Le débat sur l'attractivité du secteur public
Les partisans du système de rémunération fédéral actuel soutiennent que des salaires compétitifs sont essentiels pour attirer et retenir des talents qualifiés pour gérer les fonctions complexes du gouvernement. Ils maintiennent que le gouvernement doit concurrencer le secteur privé pour les professionnels qualifiés, des avocats et économistes aux spécialistes informatiques et ingénieurs.
Cependant, les opposants rétorquent que l'accent ne devrait pas être mis uniquement sur les salaires de départ élevés. Ils suggèrent qu'une carrière dans la fonction publique est souvent plus attrayante pour les personnes ayant une expérience professionnelle établie.
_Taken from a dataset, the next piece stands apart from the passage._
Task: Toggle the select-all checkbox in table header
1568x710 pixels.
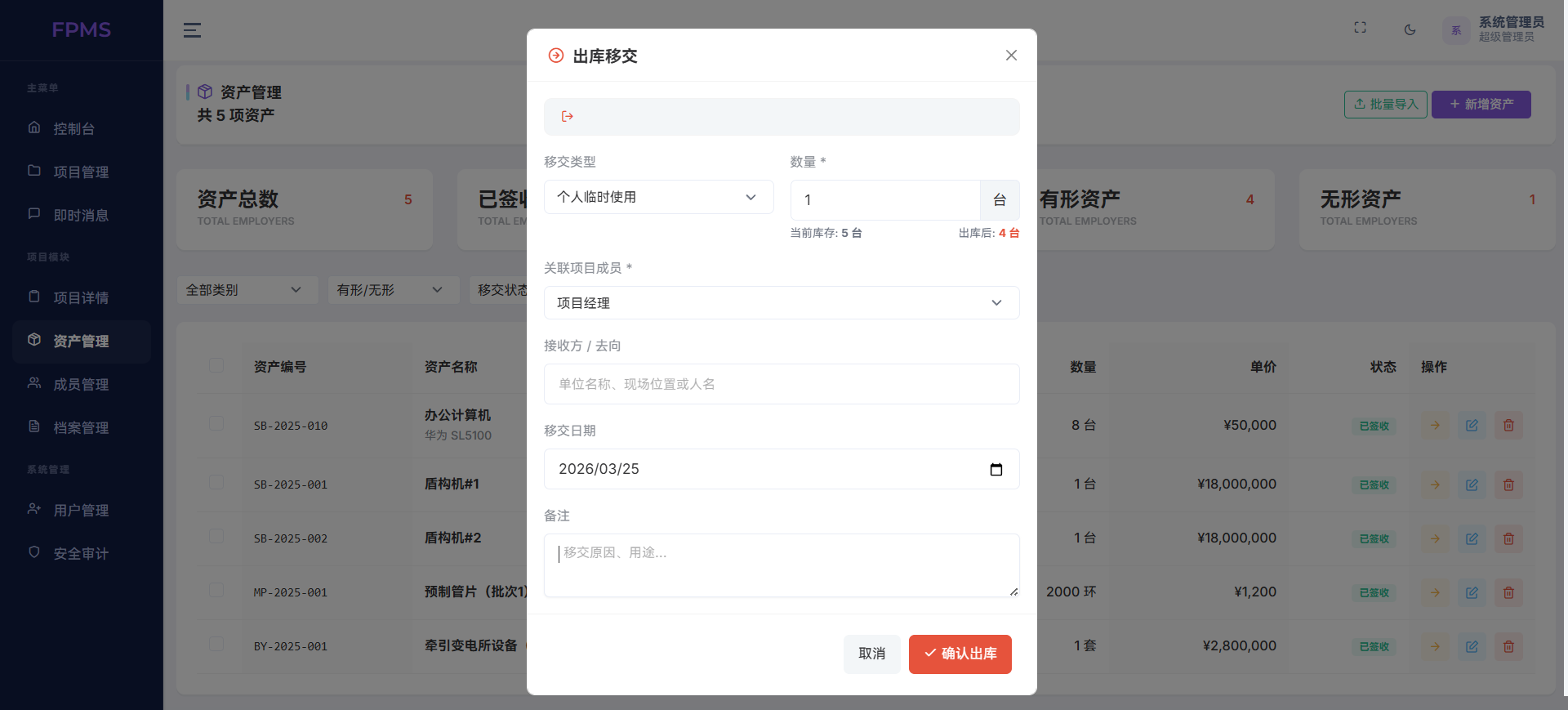Action: [x=216, y=365]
Parcours de carrière alternatifs
Certains experts proposent que le gouvernement fédéral encourage une trajectoire de carrière différente pour ses employés. Au lieu d'embaucher de jeunes diplômés, l'accent pourrait être mis sur le recrutement de personnes ayant déjà acquis plusieurs années d'expérience dans le secteur privé.
- Cette approche apporterait des connaissances industrielles précieuses et une expérience pratique à l'administration.
- Elle réduirait le besoin pour le secteur public de concurrencer les entreprises privées pour les talents débutants.
- Elle garantirait que les fonctionnaires aient une compréhension directe de l'environnement économique qu'ils réglementent et servent.
Alors que le débat se poursuit, la question fondamentale demeure : comment un gouvernement moderne devrait-il rémunérer ses employés d'une manière équitable pour les travailleurs et les contribuables qui financent leurs salaires ? Les décisions prises par le Conseil fédéral dans les mois à venir auront des implications durables pour les finances publiques et la relation entre l'État et l'économie privée.